AUFGABEN:
1) Kopiere aus dem Auszug Wort für Wort den Abschnitt, der mit den Worten „Irving wollte nun“ anfängt und mit „letzten Zweifel ausräumen.“ aufhört.
2) Prüfe bitte, ob die folgenden Aussagen mit dem Auszug übereinstimmen, und antworte jeweils mit Ja oder Nein samt der entscheidenden Worte des Auszugs im genauen Wortlaut: (a) Das erste Exemplar wurde per Eilboten an Deborah Lipstadt geschickt. (b) David Irving ist ein US-amerikanischer Historiker. (c) Eichmanns Aufzeichnungen wurden vom Israelischen Staatsarchiv freigegeben.
3) Erkläre in höchstens drei Sätzen, warum das Skript laut dem Auszug genau zur rechten Zeit kam.

AUSZUG:
========

Autobiografie von Adolf Eichmann

Der Nazi als Opfer

Der autobiografische Bericht »Götzen« von Adolf Eichmann ist weder überflüssig noch historisch wertvoll. Er ist eine Qual.

Das erste Exemplar ging an Deborah Lipstadt - per Eilboten. Das Skript kam genau zu rechten Zeit: Gerade hatte der britische Holocaust-Leugner David Irving neue Beweismittel angekündigt, um seine Klage wegen Rufschädigung gegen die US-amerikanische Historikerin vor einem Londoner Gericht zu untermauern.

Irving wollte nun auch die gerade vom Israelischen Staatsarchiv freigegebenen autobiografischen Aufzeichnungen von Adolf Eichmann zum Beweis seiner These heranziehen, dass es in Auschwitz keine Gaskammern gegeben habe. Und wenn doch, seien dort weniger Menschen umgekommen als auf den Auto-Rücksitzen der Kennedys. Sollten es aber mehr gewesen sein, habe Adolf Hitler davon nichts gewusst. Eichmanns Manuskript werde die letzten Zweifel ausräumen.

========

EXTRAHIERTE DATEN:
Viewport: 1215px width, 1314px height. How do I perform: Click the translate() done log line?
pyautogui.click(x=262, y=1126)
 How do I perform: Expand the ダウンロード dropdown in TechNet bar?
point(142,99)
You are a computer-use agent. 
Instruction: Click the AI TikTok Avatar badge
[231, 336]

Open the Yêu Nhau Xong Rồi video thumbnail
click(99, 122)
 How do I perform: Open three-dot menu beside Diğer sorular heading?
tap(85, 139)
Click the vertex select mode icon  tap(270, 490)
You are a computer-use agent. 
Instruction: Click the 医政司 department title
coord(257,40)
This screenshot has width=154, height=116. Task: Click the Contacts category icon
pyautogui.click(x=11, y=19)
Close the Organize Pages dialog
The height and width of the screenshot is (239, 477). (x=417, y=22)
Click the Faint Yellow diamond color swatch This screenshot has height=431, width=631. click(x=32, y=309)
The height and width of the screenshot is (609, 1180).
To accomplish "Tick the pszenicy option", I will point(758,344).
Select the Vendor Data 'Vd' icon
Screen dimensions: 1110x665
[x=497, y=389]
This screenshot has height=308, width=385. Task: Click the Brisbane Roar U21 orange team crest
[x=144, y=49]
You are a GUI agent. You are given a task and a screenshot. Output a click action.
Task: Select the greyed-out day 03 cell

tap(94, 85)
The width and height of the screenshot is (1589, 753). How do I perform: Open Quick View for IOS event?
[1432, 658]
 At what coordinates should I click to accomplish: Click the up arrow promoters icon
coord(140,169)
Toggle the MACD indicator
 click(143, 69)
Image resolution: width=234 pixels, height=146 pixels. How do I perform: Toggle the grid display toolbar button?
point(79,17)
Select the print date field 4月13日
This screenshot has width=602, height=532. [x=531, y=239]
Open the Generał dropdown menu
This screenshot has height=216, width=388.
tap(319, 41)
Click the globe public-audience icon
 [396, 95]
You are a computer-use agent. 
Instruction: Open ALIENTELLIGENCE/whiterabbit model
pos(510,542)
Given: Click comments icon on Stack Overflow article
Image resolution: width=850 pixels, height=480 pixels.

========

LÖSUNGSÜBERSICHT:
1)
Irving wollte nun auch die gerade vom Israelischen Staatsarchiv freigegebenen autobiografischen Aufzeichnungen von Adolf Eichmann zum Beweis seiner These heranziehen, dass es in Auschwitz keine Gaskammern gegeben habe. Und wenn doch, seien dort weniger Menschen umgekommen als auf den Auto-Rücksitzen der Kennedys. Sollten es aber mehr gewesen sein, habe Adolf Hitler davon nichts gewusst. Eichmanns Manuskript werde die letzten Zweifel ausräumen.

2)
(a) Ja: „Das erste Exemplar ging an Deborah Lipstadt - per Eilboten.“
(b) Nein: „der britische Holocaust-Leugner David Irving“
(c) Ja: „die gerade vom Israelischen Staatsarchiv freigegebenen autobiografischen Aufzeichnungen von Adolf Eichmann“

3) David Irving hatte gerade neue Beweismittel angekündigt, um seine Klage wegen Rufschädigung gegen Deborah Lipstadt vor einem Londoner Gericht zu untermauern. Dafür wollte er auch Eichmanns autobiografische Aufzeichnungen heranziehen. Mit ihnen wollte er seine These beweisen, dass es in Auschwitz keine Gaskammern gegeben habe.